Reliability of the Weibull analysis of the strength of construction materials

Abstract

The breaking force during transversal loading of fibre-cement corrugated roofing sheets was measured on several test samples from a serial production. The results were statistically analyzed assuming the 2-parameter Weibull statistics. In addition, Monte Carlo statistical simulations were made by using a computerised built-in random-number generator. While smaller sample data groups, mostly containing up to 50 samples, were studied in the literature, we extended their size up to 400 samples. We showed that some trends in the evaluation of statistical parameters which hold for smaller data groups, apply well to larger data groups.

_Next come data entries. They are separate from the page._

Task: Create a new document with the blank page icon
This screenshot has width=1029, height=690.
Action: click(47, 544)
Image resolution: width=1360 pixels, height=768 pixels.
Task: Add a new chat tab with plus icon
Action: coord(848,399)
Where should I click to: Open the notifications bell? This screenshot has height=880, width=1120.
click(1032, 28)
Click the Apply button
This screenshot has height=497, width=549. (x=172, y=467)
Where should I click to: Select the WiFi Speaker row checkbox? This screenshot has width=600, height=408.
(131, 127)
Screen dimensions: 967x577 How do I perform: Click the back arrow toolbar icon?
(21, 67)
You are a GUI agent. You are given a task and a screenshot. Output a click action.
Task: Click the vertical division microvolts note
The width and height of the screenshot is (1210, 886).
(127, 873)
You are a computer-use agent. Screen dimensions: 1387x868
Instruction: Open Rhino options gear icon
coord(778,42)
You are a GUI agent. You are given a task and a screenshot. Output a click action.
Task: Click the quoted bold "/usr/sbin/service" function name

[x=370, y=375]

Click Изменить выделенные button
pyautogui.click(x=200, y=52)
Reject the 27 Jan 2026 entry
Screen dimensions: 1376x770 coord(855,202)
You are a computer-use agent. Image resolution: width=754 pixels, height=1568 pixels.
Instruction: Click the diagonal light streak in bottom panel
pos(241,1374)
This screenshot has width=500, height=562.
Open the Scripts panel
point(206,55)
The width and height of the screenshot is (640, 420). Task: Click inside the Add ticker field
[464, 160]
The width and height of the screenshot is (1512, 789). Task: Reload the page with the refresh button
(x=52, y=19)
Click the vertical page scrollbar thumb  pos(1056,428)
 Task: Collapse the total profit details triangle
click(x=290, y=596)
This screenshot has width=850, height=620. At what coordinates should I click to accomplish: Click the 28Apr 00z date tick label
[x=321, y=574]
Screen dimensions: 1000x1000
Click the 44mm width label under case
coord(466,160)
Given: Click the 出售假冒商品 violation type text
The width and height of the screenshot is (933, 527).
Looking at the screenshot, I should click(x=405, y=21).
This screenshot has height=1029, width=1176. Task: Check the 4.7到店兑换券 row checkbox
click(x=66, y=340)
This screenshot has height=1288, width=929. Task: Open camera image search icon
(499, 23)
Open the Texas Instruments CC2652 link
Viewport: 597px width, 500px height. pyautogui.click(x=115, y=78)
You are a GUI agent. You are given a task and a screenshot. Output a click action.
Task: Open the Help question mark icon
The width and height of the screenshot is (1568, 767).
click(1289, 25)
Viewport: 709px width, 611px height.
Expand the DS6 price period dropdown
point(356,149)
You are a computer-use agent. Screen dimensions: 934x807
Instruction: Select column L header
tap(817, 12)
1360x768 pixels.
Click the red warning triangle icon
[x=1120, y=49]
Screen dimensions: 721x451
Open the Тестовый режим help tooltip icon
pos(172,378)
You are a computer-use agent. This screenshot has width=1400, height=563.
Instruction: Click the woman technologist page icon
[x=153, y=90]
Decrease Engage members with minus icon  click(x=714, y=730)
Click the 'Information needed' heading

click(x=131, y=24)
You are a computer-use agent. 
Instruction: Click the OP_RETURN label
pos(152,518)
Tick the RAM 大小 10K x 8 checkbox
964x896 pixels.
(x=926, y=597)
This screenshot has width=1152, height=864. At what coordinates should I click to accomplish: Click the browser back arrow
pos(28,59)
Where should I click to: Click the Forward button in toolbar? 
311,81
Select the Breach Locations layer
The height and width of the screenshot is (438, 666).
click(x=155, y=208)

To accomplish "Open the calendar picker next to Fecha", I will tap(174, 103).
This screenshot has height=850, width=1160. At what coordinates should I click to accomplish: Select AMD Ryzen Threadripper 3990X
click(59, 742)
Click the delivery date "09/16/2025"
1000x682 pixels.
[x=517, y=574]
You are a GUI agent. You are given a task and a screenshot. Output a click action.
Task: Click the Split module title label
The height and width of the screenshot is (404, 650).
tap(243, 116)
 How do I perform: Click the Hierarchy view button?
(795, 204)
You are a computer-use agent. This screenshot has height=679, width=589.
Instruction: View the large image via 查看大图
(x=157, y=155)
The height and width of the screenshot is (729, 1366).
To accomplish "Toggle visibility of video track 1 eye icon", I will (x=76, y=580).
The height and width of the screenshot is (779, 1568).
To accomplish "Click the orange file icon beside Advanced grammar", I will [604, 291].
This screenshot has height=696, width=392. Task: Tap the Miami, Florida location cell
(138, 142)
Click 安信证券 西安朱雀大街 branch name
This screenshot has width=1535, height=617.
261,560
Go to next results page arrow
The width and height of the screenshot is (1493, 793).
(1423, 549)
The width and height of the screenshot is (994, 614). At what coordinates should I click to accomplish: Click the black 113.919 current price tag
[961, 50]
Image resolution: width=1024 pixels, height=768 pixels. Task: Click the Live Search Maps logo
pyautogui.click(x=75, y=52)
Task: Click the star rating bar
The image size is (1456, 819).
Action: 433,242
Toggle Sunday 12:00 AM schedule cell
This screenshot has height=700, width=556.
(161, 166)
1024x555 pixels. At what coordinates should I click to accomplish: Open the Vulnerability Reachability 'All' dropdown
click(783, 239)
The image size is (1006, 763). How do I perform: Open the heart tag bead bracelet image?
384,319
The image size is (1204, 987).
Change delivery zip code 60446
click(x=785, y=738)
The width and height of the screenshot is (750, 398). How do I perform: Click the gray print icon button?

In particular, we confirmed that the statistical distribution of the Weibull parameters obtained from repeated Monte Carlo simulations is log-normal. Furthermore, we considered the influence of the measurement uncertainty on the statistical parameters.

Appendix: The Fisher matrix and the parameter confidence bounds

First the logarithmic likelihood function Λ is defined which can also be used for the estimation of the Weibull parameters according to the maximum likelihood method:

$$ \Uplambda (m,F_0 ) = \sum\limits_{i = 1}^N {\ln p(F_i ,m,F_0 )} , $$

where N is the number of measurements, p is the distribution function (1a), F _i is the i-th breaking force, and the parameters m and F ₀ can still be varied. The Fisher information matrix F is defined by the second derivatives of the function Λ with respect to Weibull parameters:

$$ \underline{\underline F} = \left[ {\begin{array}{*{20}c} {\frac{{\partial ^2 \Uplambda }} {{\partial m^2 }}} & {\frac{{\partial ^2 \Uplambda }} {{\partial m\partial F_0 }}} \\ {\frac{{\partial ^2 \Uplambda }} {{\partial m\partial F_0 }}} & {\frac{{\partial ^2 \Uplambda }} {{\partial F_0 ^2 }}} \\ \end{array} } \right] $$

When the estimated Weibull parameters (obtained, for instance, by the linear regression method) are inserted into the Fisher matrix which is afterwards inverted the covariance matrix C is obtained which consists of variances and covariance of the Weibull parameters:

$$ \underline{\underline C} = \left[ {\begin{array}{*{20}c} {Var(m)} & {Cov(m,F_0 )} \\ {Cov(m,F_0 )} & {Var(F_0 )} \\ \end{array} } \right] = \underline{\underline F} ^{ - 1} $$

Finally the variances of the parameters are used to obtain the corresponding “half-widths” w in Eq. 5, for instance for the parameter m:

$$ w = \frac{{\sqrt {Var(m)} }} {m}, $$

from which the confidence bounds can be calculated as described above: \( m_{{\hbox{UB}}} ,m_{{\hbox{LB}}} = m \cdot \exp ( \pm w \cdot erf^{ - 1} (\rm CL)) \), and similarly for F ₀.